• [Tarea asignada A] Da como lista JSON de cadenas las líneas de los registros comprendidas entre la que contiene "How do I perform: Tap the KCC stock row?" y la que contiene "Open the checklist", ambas incluidas, con una cadena por línea y sin las líneas en blanco.

Lo mejor de Cortejo de sombras es la historia inicial, Mortes, un viajante que siente Tamoga como cementerio, tan apagado y anodino que se convierte en el mejor lugar apara matarse. Ríos hace hablar a los testigos del día que pasa Mortes en Tamoga, sus diferentes caras, de la tristeza a la pasión o la sonrisa fugaz, su paseo por el pueblo, saberse ante un final. La escritura de Ríos en Cortejo de sombras es sencilla y profunda, a veces irrumpe lo irreal y onírico en la narración, como en La segunda persona, donde un moribundo sale de su cuerpo durante un par de minutos y se mezclan espacios y tiempos, ahonda en un puñado de personajes que se encuentran en una encrucijada, que se ven forzados a tomar una decisión drástica y tremebunda, que conviven con la muerte y, sobre todo, con una grisura que empaña cada parte de sus almas.






Fue a fines de setiembre, cuando empezaba a insinuarse el letargo otoñal y las horas transcurrían ya más lentas y el tiempo parecía estancarse como el agua triste de las marismas de Tamoga.
«Un viajante», dijeron o pensaron sin demasiado interés todos aquellos (gente aburrida y ociosa) que a la caída de la tarde se reunían en la estación, al ver la enorme maleta y después al hombre bajo, cómicamente escorado, que trataba de arrastrarla por el andén. «Un escarabajo pelotero», bromeó alguien del grupo, para reanimar la conversación mortecina. Lo miraron todavía unos instantes y nadie quiso molestarse en añadir otro comentario, todos ellos levemente desganados y nostálgicos después de haber visto desvanecerse el tren en la lluvia interminable.
Aquel hombre, aquel forastero, tal vez no supo nunca por qué había elegido este pueblo. O no lo eligió él en realidad: fue el azar, el destino, fue su buena o mala estrella, la fatalidad del momento.

• [Datos extraídos]
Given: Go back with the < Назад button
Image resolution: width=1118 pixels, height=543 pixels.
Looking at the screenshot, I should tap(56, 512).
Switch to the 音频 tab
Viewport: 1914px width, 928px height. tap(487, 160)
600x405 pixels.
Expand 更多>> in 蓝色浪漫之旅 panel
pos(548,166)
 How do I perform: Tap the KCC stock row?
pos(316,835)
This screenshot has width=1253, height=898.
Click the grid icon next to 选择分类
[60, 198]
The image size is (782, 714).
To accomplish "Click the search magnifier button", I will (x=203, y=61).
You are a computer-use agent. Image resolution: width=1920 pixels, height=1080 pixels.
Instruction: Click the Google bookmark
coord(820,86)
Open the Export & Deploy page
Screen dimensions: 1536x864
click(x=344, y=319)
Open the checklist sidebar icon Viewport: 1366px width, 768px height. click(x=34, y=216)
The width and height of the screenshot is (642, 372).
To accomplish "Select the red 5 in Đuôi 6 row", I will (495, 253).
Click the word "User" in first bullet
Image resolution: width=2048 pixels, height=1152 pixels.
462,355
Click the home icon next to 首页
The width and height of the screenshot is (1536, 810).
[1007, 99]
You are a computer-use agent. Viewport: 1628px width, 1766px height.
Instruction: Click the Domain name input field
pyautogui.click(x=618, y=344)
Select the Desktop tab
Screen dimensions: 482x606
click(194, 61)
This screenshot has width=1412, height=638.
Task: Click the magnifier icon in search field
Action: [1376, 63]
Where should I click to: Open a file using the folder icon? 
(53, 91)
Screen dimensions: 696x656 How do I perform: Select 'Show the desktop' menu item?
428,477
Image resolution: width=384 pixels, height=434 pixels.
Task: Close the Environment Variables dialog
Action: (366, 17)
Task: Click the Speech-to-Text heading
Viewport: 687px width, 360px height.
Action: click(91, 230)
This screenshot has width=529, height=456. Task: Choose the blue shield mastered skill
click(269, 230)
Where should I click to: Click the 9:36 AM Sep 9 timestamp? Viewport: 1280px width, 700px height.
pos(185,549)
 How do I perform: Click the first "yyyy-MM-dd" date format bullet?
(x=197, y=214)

• [Tarea asignada B] Transcribe sin cambios el pasaje del fragmento sobre Cortejo de sombras que va desde "Lo mejor de" hasta "de sus almas.", ambos incluidos.

• [Resultado esperado A]
[
  " How do I perform: Tap the KCC stock row?",
  "pos(316,835)",
  "This screenshot has width=1253, height=898.",
  "Click the grid icon next to 选择分类",
  "[60, 198]",
  "The image size is (782, 714).",
  "To accomplish \"Click the search magnifier button\", I will (x=203, y=61).",
  "You are a computer-use agent. Image resolution: width=1920 pixels, height=1080 pixels.",
  "Instruction: Click the Google bookmark",
  "coord(820,86)",
  "Open the Export & Deploy page",
  "Screen dimensions: 1536x864",
  "click(x=344, y=319)",
  "Open the checklist sidebar icon Viewport: 1366px width, 768px height. click(x=34, y=216)"
]

• [Resultado esperado B]
Lo mejor de Cortejo de sombras es la historia inicial, Mortes, un viajante que siente Tamoga como cementerio, tan apagado y anodino que se convierte en el mejor lugar apara matarse. Ríos hace hablar a los testigos del día que pasa Mortes en Tamoga, sus diferentes caras, de la tristeza a la pasión o la sonrisa fugaz, su paseo por el pueblo, saberse ante un final. La escritura de Ríos en Cortejo de sombras es sencilla y profunda, a veces irrumpe lo irreal y onírico en la narración, como en La segunda persona, donde un moribundo sale de su cuerpo durante un par de minutos y se mezclan espacios y tiempos, ahonda en un puñado de personajes que se encuentran en una encrucijada, que se ven forzados a tomar una decisión drástica y tremebunda, que conviven con la muerte y, sobre todo, con una grisura que empaña cada parte de sus almas.